Research and Development for Researchers

Improving Carrier Sekani health, social and legal services throught the creation of evidence-based community knowledge.

History

One of the main goals of Carrier Sekani Family Services is to be self-determining through the development of an Agency responsible for the health, social and legal well-being of its citizens. The right to be self-determining requires information appropriate to the needs of community that is defined and controlled at a community level. Research, as a manner of knowing, has become a cornerstone of CSFS providing knowledge of community challenges and strengths thereby enabling CSFS to continue to provide innovative programming and protect Indigenous Knowledge. Carrier Sekani Family Services ensures that research activities are respectful of community members as well as reflective of the goals and aspirations of the communities. By conducting research that is responsive to community needs, original in scope, and community appropriate, CSFS makes sure that all research in community directly benefits communities.
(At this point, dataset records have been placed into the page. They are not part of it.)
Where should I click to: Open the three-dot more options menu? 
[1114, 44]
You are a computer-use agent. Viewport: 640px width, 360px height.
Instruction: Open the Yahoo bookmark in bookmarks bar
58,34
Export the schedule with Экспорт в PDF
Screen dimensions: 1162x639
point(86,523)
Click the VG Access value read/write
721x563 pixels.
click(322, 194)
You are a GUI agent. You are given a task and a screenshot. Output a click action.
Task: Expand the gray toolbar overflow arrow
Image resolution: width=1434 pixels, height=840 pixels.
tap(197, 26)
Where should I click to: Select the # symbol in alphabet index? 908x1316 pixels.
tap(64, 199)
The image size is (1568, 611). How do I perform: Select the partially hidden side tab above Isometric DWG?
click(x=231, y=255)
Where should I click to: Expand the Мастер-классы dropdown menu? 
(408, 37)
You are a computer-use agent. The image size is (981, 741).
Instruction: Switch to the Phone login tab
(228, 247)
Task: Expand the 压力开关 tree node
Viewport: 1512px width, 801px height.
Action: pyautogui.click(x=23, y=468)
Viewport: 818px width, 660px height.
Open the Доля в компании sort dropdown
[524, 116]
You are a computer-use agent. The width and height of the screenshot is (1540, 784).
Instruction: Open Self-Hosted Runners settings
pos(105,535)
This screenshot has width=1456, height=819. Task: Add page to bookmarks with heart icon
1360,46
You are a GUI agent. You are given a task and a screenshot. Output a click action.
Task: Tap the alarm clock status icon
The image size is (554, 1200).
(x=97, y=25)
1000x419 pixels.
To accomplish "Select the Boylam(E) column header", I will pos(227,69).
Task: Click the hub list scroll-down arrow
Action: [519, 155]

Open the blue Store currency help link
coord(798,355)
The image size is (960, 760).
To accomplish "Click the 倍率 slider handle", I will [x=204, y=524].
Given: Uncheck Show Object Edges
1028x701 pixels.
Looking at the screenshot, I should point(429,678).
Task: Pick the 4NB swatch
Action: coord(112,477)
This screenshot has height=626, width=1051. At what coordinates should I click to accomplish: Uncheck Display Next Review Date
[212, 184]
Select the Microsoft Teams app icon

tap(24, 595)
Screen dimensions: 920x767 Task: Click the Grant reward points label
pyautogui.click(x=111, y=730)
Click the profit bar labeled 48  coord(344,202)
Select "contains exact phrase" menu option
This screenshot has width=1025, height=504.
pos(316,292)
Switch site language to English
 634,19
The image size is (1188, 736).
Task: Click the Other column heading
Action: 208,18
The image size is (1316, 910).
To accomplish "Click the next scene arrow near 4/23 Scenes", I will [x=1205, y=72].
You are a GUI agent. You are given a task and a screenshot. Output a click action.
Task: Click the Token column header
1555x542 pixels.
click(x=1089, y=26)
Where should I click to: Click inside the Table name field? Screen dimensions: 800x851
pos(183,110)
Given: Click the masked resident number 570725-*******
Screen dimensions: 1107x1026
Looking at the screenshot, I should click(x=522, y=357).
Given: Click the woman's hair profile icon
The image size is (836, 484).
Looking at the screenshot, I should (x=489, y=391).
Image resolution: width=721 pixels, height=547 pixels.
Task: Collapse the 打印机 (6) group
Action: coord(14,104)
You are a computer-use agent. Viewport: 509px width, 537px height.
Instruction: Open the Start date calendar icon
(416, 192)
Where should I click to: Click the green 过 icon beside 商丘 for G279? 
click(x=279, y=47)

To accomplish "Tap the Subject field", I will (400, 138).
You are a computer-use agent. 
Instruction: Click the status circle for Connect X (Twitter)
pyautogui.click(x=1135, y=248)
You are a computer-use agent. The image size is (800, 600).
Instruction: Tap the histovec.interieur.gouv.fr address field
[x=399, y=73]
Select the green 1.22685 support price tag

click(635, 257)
In 2005, in response to the need to define research projects that meet the needs of community, growing requests to participate in research as well as a number of ethics breaches at a community level, CSFS established its own Research Department. Since that time, CSFS has led or partnered with universities or service organizations on a number of research initiatives, including Tri Council grants. The work completed to date has resulted in improved relationships between community members and researchers as individuals see the direct benefits of research in conception, design and implementation of projects.

Ethics

The recently adopted and the ongoing revisions to the Tri-Council Policy Statement (specifically, Chapter 9) (TCPS2) revised in 2010, is having a profound impact on the conduct of research. Researchers and First Nations communities are working to implement new methods of research review and new ways to frame working relationships between First Nations and their university-based research partners.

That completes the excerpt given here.